══ DATA TO EXAMINE ══

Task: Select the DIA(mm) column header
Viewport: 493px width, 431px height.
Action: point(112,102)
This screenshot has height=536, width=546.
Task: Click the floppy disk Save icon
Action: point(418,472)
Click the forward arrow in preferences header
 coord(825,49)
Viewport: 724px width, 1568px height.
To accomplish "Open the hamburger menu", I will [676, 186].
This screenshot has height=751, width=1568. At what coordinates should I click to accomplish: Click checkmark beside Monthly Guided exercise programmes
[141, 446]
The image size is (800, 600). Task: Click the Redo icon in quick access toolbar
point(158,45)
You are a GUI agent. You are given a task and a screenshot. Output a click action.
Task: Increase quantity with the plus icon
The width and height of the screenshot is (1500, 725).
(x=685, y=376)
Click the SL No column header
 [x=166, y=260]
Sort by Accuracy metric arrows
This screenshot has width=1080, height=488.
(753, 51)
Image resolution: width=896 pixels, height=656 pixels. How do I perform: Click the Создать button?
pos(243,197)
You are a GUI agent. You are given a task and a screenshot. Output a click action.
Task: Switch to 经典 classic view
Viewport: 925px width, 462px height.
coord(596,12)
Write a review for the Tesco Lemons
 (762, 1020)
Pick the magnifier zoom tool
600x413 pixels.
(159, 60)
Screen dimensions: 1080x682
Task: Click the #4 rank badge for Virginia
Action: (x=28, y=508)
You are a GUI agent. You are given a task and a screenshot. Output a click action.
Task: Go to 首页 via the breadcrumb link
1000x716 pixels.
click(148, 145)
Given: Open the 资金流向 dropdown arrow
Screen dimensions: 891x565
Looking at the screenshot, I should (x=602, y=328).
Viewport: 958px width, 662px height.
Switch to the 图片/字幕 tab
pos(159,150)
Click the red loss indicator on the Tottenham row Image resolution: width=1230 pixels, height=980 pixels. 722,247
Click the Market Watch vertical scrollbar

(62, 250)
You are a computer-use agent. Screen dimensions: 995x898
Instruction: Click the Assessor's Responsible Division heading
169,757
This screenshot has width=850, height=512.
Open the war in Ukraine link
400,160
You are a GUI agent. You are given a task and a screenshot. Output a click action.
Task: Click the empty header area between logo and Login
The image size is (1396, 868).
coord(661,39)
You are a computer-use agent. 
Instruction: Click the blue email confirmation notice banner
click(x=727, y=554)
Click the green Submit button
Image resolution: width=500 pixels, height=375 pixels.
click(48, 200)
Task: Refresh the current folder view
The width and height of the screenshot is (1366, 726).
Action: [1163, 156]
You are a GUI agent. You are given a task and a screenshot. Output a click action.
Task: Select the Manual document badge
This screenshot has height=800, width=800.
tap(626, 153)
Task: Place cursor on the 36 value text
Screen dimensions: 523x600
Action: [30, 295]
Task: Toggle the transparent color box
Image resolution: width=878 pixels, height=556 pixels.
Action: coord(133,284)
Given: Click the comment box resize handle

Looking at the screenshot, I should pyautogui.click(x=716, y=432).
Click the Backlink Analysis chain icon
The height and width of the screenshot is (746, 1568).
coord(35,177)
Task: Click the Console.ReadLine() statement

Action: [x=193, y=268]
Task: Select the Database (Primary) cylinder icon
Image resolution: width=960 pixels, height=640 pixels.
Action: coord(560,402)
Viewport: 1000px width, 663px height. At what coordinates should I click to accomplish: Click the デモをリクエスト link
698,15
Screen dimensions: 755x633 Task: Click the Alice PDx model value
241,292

═══

▶ TRY IT
An exact restatement of the lines from the one with "Task: Select the Database" through the last line of the data is the only acceptable answer.

▶ TASK OUTPUT
Task: Select the Database (Primary) cylinder icon
Image resolution: width=960 pixels, height=640 pixels.
Action: coord(560,402)
Viewport: 1000px width, 663px height. At what coordinates should I click to accomplish: Click the デモをリクエスト link
698,15
Screen dimensions: 755x633 Task: Click the Alice PDx model value
241,292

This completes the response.